O coletivo curitibano Elenco de Ouro, juntamente com artistas da Casa Selvática, estiveram em Portugal para apresentar Cabaret Glicose e, por onde passaram, não deixaram ninguém indiferente.
Um turbilhão de ideias e emoções foi a marca provocada pelas três apresentações, de 23 a 25 de janeiro, que realizaram no distrito de Lisboa, mais concretamente na cidade de Sacavém e na localidade de Apelação.
Com Cabaret Glicose, um espetáculo que, segundo o diretor do Elenco de Ouro, Cléber Braga, "surgiu do processo de pesquisa sobre a linguagem do cabaret" e onde se "considera a possibilidade de uma construção singular de identidade cultural em povos colonizados", o público português reconheceu-se, deu corpo a fantasmas e ultrapassou medos.
Se há quem tenha dúvidas a respeito da força transformadora que uma peça de teatro pode exercer sobre o público, se há quem se interrogue acerca do poder de um bom ator face a um público céptico, bastaria assistir a Cabaret Glicose e ver como uma sala cheia se pode unir no reconhecimento de uma identidade e manifestar a sua humanidade.
Longe de elitismos artísticos e de qualquer tipo de paternalismos, foi com a sua frontalidade que o Elenco de Ouro conquistou os portugueses e os agitou na direção de um questionar da existência.
O grande Portugal, senhor colonial, que agora é vassalo da Europa. O negro que tem prazer na sua cor e cultura. As fronteiras que foram desenhadas num mapa, mas sem sentido no dia a dia de homens e mulheres. São temas que tocam na carne de muitos portugueses, em particular aqueles com origens em países africanos de língua portuguesa, e por isso, mesmo durante a apresentação, o público não se escondeu e manifestou, bem alto, o prazer em se reconhecer naquele Cabaret Glicose.

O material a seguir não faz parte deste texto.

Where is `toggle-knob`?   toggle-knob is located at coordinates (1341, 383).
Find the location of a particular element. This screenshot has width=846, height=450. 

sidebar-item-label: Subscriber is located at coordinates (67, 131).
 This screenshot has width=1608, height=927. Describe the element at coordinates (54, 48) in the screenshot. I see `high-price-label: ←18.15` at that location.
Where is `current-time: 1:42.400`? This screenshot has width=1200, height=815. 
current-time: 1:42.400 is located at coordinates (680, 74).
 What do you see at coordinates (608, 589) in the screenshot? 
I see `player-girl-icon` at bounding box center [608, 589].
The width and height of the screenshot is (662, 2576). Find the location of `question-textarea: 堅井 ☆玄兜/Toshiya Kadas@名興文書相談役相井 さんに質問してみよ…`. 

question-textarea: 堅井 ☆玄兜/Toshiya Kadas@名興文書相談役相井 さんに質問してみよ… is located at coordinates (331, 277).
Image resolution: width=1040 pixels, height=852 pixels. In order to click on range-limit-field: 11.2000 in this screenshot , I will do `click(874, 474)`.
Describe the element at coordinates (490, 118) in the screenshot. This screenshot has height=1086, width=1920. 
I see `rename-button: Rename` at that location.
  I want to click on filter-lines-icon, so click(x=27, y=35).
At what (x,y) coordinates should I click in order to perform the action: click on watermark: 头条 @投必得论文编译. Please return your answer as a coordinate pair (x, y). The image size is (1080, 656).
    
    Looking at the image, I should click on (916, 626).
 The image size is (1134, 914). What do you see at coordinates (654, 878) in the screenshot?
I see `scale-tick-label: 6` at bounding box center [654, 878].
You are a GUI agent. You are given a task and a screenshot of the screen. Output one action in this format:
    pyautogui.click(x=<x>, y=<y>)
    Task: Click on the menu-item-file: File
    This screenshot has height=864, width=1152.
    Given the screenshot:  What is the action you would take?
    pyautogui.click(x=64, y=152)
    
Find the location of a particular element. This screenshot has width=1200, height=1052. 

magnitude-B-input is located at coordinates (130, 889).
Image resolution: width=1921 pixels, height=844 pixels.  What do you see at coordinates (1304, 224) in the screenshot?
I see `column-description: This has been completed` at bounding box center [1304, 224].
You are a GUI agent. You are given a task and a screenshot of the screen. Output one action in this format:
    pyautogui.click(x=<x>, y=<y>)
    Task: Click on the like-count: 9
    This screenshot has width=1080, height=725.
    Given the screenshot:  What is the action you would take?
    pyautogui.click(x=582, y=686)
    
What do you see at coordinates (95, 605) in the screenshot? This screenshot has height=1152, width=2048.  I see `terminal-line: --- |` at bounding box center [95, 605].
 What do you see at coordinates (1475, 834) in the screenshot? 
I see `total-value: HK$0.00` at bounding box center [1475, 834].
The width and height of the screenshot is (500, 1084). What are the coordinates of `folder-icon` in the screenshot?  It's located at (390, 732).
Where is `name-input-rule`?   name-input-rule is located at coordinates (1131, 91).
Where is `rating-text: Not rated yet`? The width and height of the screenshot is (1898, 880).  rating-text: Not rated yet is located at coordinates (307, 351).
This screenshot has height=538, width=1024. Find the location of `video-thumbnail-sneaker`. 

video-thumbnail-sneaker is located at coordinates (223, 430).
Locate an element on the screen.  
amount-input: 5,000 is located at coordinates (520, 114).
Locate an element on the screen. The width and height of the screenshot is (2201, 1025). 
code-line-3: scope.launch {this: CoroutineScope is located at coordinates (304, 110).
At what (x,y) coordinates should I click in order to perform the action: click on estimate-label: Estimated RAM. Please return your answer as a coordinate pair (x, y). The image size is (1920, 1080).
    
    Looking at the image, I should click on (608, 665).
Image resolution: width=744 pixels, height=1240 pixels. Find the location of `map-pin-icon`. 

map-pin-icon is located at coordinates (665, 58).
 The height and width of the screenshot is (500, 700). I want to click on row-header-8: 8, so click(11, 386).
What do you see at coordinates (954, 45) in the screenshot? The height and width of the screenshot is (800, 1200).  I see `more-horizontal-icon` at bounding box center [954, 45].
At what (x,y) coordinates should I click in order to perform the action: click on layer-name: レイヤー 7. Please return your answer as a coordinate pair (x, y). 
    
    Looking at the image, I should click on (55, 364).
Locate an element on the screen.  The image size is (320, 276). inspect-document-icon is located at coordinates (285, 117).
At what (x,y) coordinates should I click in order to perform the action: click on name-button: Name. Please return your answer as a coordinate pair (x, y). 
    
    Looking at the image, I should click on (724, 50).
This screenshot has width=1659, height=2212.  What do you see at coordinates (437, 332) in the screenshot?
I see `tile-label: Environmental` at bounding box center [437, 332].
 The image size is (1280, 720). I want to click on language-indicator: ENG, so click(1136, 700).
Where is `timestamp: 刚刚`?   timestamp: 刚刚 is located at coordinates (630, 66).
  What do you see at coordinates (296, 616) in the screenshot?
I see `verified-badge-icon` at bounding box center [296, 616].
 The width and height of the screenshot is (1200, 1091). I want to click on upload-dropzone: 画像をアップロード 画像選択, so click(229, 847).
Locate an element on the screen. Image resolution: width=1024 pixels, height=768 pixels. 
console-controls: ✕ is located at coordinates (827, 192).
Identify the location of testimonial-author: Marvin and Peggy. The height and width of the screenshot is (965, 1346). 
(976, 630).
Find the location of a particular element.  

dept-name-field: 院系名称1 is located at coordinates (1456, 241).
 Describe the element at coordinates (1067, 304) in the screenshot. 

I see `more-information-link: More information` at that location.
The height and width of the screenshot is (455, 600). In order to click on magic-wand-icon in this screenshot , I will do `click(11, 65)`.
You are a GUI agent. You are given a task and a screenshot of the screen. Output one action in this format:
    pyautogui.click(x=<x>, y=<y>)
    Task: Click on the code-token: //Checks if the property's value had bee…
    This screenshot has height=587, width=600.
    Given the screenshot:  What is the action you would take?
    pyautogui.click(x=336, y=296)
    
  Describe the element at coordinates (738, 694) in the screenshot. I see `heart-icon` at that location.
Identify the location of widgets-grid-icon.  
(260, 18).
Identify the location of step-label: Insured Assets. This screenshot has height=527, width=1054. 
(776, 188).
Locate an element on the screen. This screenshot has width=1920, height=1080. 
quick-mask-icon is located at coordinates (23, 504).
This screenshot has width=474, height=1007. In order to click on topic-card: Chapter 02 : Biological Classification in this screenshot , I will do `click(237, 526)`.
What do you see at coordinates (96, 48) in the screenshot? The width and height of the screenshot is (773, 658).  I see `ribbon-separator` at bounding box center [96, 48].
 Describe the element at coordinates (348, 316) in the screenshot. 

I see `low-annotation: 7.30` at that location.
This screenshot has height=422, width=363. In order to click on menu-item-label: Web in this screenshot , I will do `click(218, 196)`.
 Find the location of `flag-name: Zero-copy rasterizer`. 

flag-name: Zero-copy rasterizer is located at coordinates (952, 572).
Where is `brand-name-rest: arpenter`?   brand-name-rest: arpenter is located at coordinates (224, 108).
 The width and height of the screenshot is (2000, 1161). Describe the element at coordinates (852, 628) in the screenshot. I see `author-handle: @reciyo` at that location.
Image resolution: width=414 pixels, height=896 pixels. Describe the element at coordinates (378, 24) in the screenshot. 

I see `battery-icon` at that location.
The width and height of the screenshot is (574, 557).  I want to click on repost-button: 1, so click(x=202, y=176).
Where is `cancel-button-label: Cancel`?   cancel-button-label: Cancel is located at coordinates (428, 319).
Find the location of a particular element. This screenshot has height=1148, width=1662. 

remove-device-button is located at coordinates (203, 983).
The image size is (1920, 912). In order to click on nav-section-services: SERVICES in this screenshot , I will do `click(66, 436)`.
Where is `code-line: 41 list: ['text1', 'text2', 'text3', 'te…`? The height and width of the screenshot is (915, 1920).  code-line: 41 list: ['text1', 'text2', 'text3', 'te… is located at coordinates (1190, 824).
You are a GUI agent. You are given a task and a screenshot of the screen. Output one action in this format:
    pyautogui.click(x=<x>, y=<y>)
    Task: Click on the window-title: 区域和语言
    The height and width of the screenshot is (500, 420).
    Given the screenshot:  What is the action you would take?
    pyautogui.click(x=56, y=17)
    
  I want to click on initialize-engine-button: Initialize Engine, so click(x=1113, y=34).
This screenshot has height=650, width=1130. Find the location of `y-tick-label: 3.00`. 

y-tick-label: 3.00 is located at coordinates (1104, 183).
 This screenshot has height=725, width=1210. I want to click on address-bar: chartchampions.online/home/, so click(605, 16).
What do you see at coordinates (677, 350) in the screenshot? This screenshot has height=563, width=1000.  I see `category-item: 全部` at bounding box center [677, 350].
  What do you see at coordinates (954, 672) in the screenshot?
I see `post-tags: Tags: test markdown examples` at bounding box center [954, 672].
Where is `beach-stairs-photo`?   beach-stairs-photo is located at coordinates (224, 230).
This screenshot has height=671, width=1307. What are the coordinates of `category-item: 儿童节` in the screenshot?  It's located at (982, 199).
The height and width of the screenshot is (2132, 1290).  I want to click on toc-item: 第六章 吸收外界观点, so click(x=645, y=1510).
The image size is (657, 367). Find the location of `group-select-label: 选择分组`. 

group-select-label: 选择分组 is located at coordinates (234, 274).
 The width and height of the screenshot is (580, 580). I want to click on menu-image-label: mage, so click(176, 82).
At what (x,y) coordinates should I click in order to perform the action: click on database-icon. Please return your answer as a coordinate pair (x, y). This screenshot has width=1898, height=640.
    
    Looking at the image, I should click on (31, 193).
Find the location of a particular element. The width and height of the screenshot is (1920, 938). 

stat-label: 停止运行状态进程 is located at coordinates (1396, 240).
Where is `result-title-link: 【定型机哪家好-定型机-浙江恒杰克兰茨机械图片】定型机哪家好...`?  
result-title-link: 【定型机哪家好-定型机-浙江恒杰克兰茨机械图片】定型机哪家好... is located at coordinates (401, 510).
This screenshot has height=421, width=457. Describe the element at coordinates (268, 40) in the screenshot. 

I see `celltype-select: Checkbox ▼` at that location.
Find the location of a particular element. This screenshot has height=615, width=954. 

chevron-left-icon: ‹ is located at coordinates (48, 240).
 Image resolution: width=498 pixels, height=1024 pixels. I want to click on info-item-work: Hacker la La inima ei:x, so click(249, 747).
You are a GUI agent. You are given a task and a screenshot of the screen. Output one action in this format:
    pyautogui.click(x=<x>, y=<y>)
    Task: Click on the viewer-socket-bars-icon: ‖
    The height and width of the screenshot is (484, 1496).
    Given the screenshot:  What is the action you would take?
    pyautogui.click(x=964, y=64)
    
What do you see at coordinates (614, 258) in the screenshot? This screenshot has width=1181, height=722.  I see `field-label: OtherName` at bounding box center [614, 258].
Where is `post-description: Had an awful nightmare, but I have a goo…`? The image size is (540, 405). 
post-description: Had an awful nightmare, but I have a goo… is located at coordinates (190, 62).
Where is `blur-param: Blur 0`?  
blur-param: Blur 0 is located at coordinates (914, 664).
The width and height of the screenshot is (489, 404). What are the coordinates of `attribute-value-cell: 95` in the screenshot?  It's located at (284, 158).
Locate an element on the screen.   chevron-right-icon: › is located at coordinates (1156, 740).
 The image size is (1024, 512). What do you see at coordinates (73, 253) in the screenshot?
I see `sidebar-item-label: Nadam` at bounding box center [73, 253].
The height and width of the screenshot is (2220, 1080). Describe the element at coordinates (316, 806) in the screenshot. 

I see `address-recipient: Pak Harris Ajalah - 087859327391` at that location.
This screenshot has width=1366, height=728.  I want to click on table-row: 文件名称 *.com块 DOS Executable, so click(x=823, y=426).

"São coisas que fazem parte da cultura do Brasil mas também da nossa cultura. Nós não somos de um só país. Somos de Portugal, do Brasil e de outros países também", comentou Bruno da Costa, da Guiné-Bissau, há 11 anos em Portugal, à saida do espectáculo. E, com uma pontinha de ironia, acrescentou: "Tal como Portugal foi um grande país e agora tem de limpar banheiros, aqueles que hoje são grandes senhores não pensem que o serão para todo o sempre".
Para a portuguesa Ana Furtado, filha de um casamento entre mãe portuguesa e pai caboverdiano, "o momento mais arrepiante foi quando a identidade africana foi apresentada com todo o orgulho e se gritou bem alto: "Negra! Negra! Negra!".
Inserida no Festival O Bairro i O Mundo, organizado pelo Teatro Ibisco, a presença do Elenco de Ouro em Portugal no maior evento de Arte e Inclusão do país é resultado de um processo de intercâmbio em que a afirmação de identidades pode ser considerada como um pilar que une realidades semelhantes, por acaso separadas por um Oceano.
Para a presidente do Teatro Ibisco, Eunice Rocha, a presença do Elenco de Ouro traduziu-se numa "experiência muito valiosa" que foi potenciada com a realização de uma Oficina Artística onde jovens atores do Bairro da Quinta da Fonte, Apelação, receberam formação.
Este projeto recebeu apoio do Edital Conexão Brasil [Intercâmbios] do Ministério da Cultura.
* A edição não alterou a grafia original utilizada pelo repórter.